09 Ekim 2017 01:52

'Hükümetin dış politikası ‘savaş ve çatışma’ üstüne kurulu'

Şerif Karataş, Siyaset Bilimci Sezin Öney ile İdlib operasyonunun iç ve dış siyaset bağlamında ne anlama geldiğini konuştu.

Paylaş

Şerif KARATAŞ
İstanbul

İdlib operasyonunu Evrensel’e değerlendiren Siyaset Bilimci ve P24 Bağımsız Gazetecilik Ağı ile Artı Gerçek Yazarı Sezin Öney, Türkiye’nin dış dünya ile bağını artık “savaş” ve “çatışma” üzerinden kurduğuna dikkat çekti. Hükümetin operasyonu iç politikada muhalefete karşı kullanacağına da vurgu yapan Öney, “İçeride kötü giden birçok şeyi maskelemek, “düşündürtmemek” ve “konuşturmamak” için savaşa yönelmek, dünya tarihinde iktidar sahiplerinin çok kullandığı bir taktik” ifadelerini kullandı. Öney sorularımızı yanıtladı.


Fırat Kalkanı sonrası TSK’nin Suriye’de giriştiği ikinci kara harekatı İdlib’e yapılıyor. Hükümetin çatışma yaşanması riski hayli yüksek olan İdlib operasyonunu başlatmasını iç ve dış siyaset bağlamında nasıl değerlendirirsiniz?
“İçine kapalı”, içinde baskının egemen olduğu ülkelerde, dış dünya ile savaş ve çatışma yoluyla diyalog kurma eğilimi yüksek olur. Nasıl Kuzey Kore dış dünya ile ilişkisini “nükleer tehdit” üzerinden kuruyorsa, Türkiye de dış dünya ile bağını artık “savaş” ve “çatışma” üzerinden kuruyor. Bu kimi zaman, Almanya ile olduğu gibi “diplomatik savaş” yaşamak şeklinde oluyor, kimi zaman Kürdistan Bölgesel Yönetimi’nin referandumunda olduğuna tepkide gibi “savaş tehdidinde” bulunmakla oluyor. Ve şimdi de Rusya başta olmak üzere Astana Grubu, yani İran ve Suriye ile “savaş dayanışmasına” girişmek yoluyla bir “dış ilişki” kurulmuş oluyor.

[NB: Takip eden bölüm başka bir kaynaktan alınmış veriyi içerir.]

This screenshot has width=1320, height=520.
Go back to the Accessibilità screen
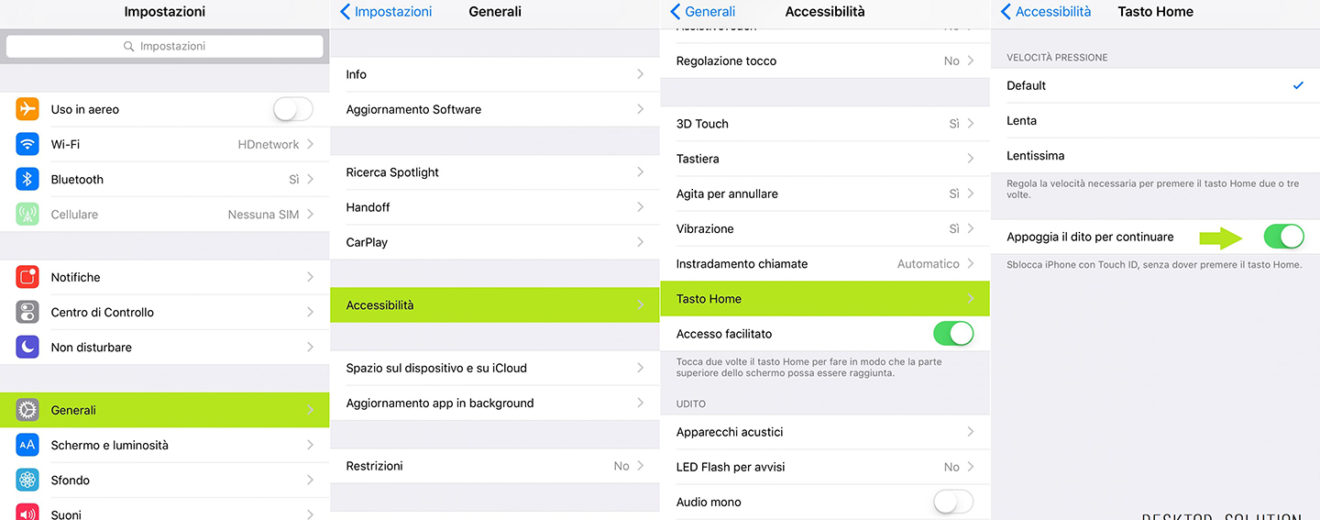(1046, 12)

İdlib Operasyonu’nun Türkiye’nin iç politikası bakımında da önemi büyük: İç politikada da, muhalif düşüncedekileri yalnızlaştırmak, zayıflatmak ve onlara “iç düşman” etiketini yapıştırmak için savaş ortamının yarattığı milliyetçiliği kullanmak çok klasik bir strateji. İçeride kötü giden birçok şeyi maskelemek, “düşündürtmemek” ve “konuşturmamak” için savaşa yönelmek, dünya tarihinde iktidar sahiplerinin çok kullandığı bir taktik. Ayrıca, Türkiye’de silah ve askeri techizat üretiminin giderek büyüyen bir sanayi haline geldiğini, medya sahipliği ile askeri sanayi arasında da yakın bağlar kurulduğunu hatırda tutmamız gerekiyor.

İç politika penceresinden bakarsak, bu operasyonda yer alan “Semerkand-Sultan Murat-Hamza Tugayları” gibi isimleri olan ve Türkiye tarafından eğitilip donatılan silahlı grupların, “Türk-İslam sentezi” ideolojinin güçlendirilmesi açısından kilit ilham kaynakları olduğunu da söyleyebiliriz. Bu açıdan, Türk Silahlı Kuvvetleri’nin, darbe girişimi sonrası yeni ideolojik bir belkemiğine kavuşması bakımından da, Fırat Kalkanı nasıl bir adımdıysa, şimdi İdlib Operasyonu da ikinci önemli bir adım.

TSK’nin öngörüsü, çatışmaya da fazla girişmeden, Türkiye’nin resmi sınırlarını Bab El Hava’dan Dar ed İzze’ye doğru ilerletip, kendine yakın ÖSO gruplarıyla beraber Afrin’deki YPG’ye karşı bir cep oluşturmak gibi gözüküyor. TSK’nin ÖSO’nun ön planda olduğu ve TSK mensuplarının daha ziyade sıcak çatışma gerisinde, komutada kalacağı bir stratejiyi ne kadar sürdürebileceği soru işareti. Neticede, Ankara’da zaten iktidardan muhalefet geneline ortak hedef de, YPG’ye karşı bir cephe oluşturmak. Ancak, Moskova ve tabii Şam’ın hedefi, Hayat Tahrir El Şam ve bu yapının odağındaki Nusra ile çatışılması ve İdlib Vilayetinde, Esad Rejimi’nin hakim olması. Bu farklı hedefler, Ankara ile Moskova-Şam ekseninde ciddi bir çelişmeye de sebep olabilir.   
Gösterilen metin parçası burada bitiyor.